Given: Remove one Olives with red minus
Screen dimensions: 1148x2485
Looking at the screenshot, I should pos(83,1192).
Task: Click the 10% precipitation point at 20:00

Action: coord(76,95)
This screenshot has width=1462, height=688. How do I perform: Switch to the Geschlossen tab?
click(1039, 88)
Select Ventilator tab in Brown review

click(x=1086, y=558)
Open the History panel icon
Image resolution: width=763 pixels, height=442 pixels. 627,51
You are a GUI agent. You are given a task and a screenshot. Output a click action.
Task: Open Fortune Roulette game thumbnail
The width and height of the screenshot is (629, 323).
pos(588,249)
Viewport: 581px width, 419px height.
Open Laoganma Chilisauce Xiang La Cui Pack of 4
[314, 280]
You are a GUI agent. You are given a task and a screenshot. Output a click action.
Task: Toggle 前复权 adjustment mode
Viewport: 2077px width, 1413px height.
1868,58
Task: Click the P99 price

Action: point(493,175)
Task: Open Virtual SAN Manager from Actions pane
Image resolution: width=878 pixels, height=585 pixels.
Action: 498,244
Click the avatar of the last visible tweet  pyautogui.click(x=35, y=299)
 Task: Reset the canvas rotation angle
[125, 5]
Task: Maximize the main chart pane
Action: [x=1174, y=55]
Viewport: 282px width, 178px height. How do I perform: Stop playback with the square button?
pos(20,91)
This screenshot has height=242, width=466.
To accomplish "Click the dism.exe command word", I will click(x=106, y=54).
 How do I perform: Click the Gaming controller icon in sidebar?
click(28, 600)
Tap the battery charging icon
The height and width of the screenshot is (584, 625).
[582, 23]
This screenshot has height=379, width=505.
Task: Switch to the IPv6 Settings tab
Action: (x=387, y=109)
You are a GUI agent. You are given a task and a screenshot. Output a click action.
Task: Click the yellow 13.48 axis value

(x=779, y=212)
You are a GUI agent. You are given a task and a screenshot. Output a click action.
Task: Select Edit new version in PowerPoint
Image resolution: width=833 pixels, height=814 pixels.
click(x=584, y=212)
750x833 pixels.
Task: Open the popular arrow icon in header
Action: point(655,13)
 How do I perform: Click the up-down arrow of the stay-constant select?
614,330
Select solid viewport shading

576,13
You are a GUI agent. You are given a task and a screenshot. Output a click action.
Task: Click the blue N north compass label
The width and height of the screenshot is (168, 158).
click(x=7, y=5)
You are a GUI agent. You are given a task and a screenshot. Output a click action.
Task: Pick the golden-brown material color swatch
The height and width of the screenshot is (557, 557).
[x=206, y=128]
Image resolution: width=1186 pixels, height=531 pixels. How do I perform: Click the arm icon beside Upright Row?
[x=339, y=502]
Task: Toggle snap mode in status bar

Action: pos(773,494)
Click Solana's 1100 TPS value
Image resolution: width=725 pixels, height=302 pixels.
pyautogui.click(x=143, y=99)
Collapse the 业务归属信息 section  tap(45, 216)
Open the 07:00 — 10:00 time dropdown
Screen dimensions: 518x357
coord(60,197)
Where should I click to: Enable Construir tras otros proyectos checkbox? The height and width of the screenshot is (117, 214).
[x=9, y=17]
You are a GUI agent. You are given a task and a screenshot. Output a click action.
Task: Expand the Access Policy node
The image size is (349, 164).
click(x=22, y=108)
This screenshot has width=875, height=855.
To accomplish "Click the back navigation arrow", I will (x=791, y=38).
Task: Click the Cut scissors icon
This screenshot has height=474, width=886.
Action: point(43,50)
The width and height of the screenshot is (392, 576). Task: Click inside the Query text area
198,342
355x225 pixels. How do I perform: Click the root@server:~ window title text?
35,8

•••

- **What the task requires**
What is needed is the number of lines in the records that contain the string "will", stated with nothing else.

- **Reply**
2